TIFR 2018 Part A Problem 19

##### Topic

Linear Algebra

##### Difficulty Level

Medium

##### Suggested Book

Linear Algebra, Hoffman and Kunze

# Start with hints

Do you really need a hint? Try it first!

We need to play around with symbols.

Try to make (AB-BA) containing equation so that we can get the idea how to show it 0.This is a symmetric operation so remember if you use only B to get something you can also use A to get that so we have to take help of the symmetry.

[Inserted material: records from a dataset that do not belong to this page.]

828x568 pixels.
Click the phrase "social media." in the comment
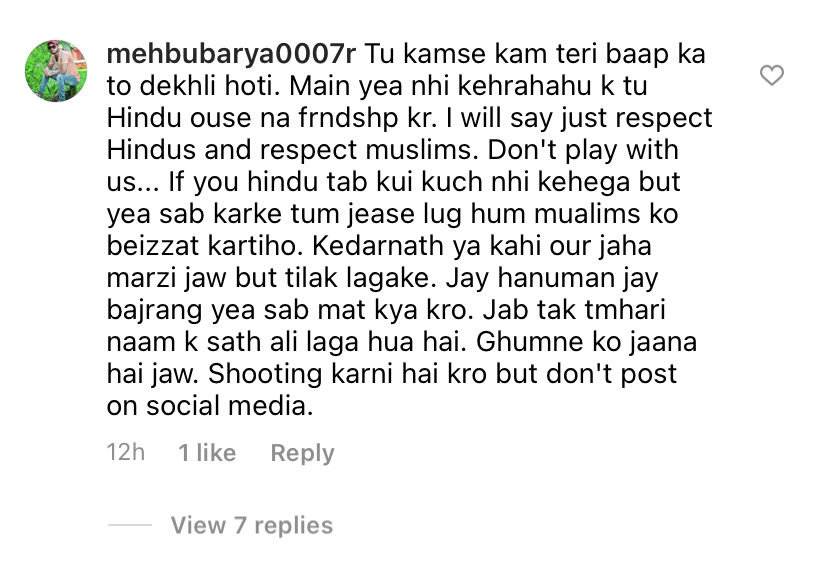click(x=230, y=406)
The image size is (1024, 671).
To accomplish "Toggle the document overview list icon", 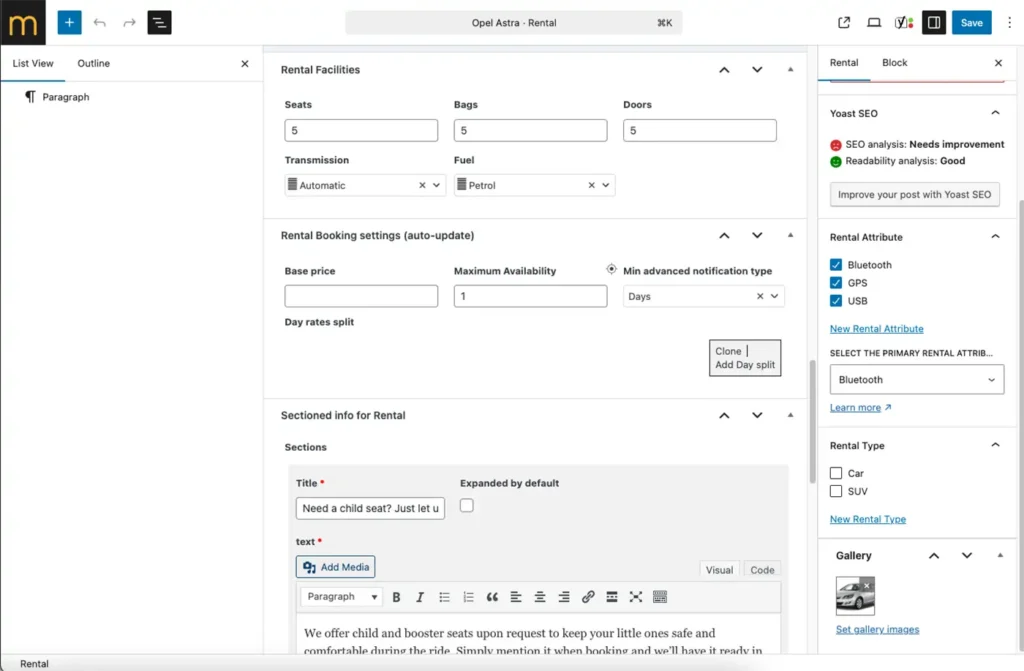I will point(159,22).
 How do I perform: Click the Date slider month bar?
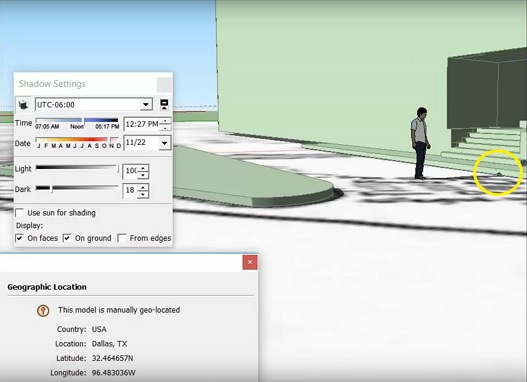[77, 139]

- Playing with the equation and multiplying the equation once left and once right by B we get A.B+B.B=A.B.B and B.A + B.B = B.A.B
- Now subtract it to get AB-BA term,which gives (AB-BA)=(AB-BA)B => (AB-BA)(I-B)=0
- Similarly use A in place of B to get (I-A)(AB-BA)=0

- Now if somehow we can show (I-A) or (I-B) is invertible then we are done.
- So we go back to the actual equation. Remember the identity (1-a)(1-b)=1-a-b+ab.
- Observe that (I-A)(I-B)=I follows from the actual equation.Hence the result follows as (I-A) and (I-B) are invertible and are inverses of each other.
- The answer is therefore True.

U+T are linear operators on R^n and U+T=UT.Then Img(T)=Img(U) and Ker(T)=Ker(U)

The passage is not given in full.